We're working on tight Python integration in EasyMorph - EasyMorph workflows will be able to call Python scripts as if they were another workflow. This will be achieved with a native Python package (plug-in) that will allow the following:
Obtaining workflow parameters in Python
Obtaining the input dataset in Python
Reading .dset files in Python
Building in Python an output dataset that will be returned to the calling EasyMorph workflow or saved into a .dset file
Accessing Shared Memory from Python
Retrieving dataset assets from EasyMorph's catalog in Python
A Python script for use in EasyMorph might look something like that (the syntax is approximate, just to illustrate the concept):
import easymorph
# somewhere down the code
# get a parameter
date = easymorph.parameters["start date"].as_date()
output_dset = easymorph.Dataset()
# process the input dataset row by row
for row in easymorph.input.rows:
description = row["description"]
print(description)
output_row = {
"timestamp": datetime.now()
"description": description.upper()
}
# build the output dataset
output.add(output_row)
easymorph.output = output_dset
Combining the power of EasyMorph workflows for extracting, manipulating, cleansing, transforming and automating data, with the capabilities of python for performing advanced data science or creating machine learning models. Isn't this what all of us data nerds dream of?
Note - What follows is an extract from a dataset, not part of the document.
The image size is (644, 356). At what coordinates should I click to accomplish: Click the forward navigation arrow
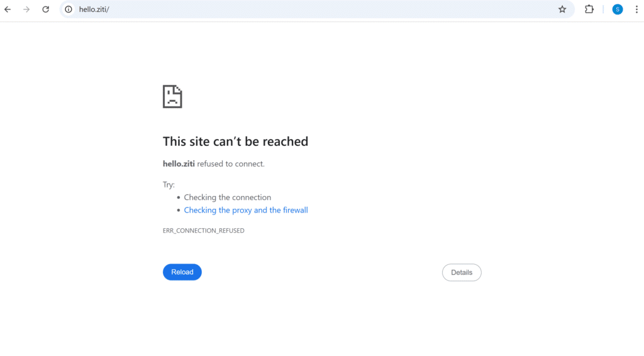click(26, 9)
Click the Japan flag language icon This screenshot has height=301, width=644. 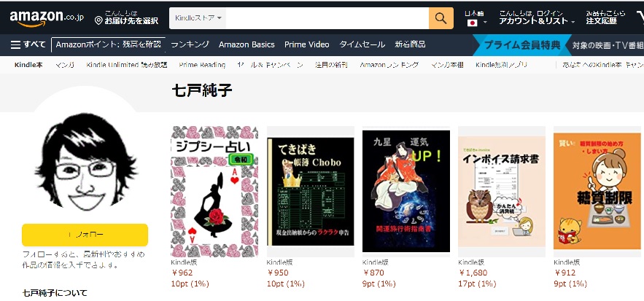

We have been using EasyMorph for about two years now, and there are very few things we haven't been able to achieve without Python. However, for the few cases where we do use it (e.g., interacting with the Qlik Sense API server) and to open up a new range of possibilities—while keeping a good balance between tech and non-tech users—it's, in my opinion, a great enhancement.
Wonderfull !
Question : what is exactly the python plugin : a venv with a special package easymorph but able to use whatever whl I want (pip install xxx)? Or is it something with more restrictions ?
This is still an early announcement, so we have not yet settled on the distribution method (for now, in development, it's just a .whl; no venv). Let us know any specific use cases or constraints you have.
At the moment I have workflows where I output data, parse it through Python, then pull the parsed back in, so it would be amazing to be able to do that within Easymorph.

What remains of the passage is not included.